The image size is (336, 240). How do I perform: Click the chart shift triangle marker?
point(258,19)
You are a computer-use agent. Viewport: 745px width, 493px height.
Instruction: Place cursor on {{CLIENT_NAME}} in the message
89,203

::::

▶ _TASK DETAILS_: With nothing added or dropped, write out the listing again.

▶ _FINISHED TASK_:
The image size is (336, 240). How do I perform: Click the chart shift triangle marker?
point(258,19)
You are a computer-use agent. Viewport: 745px width, 493px height.
Instruction: Place cursor on {{CLIENT_NAME}} in the message
89,203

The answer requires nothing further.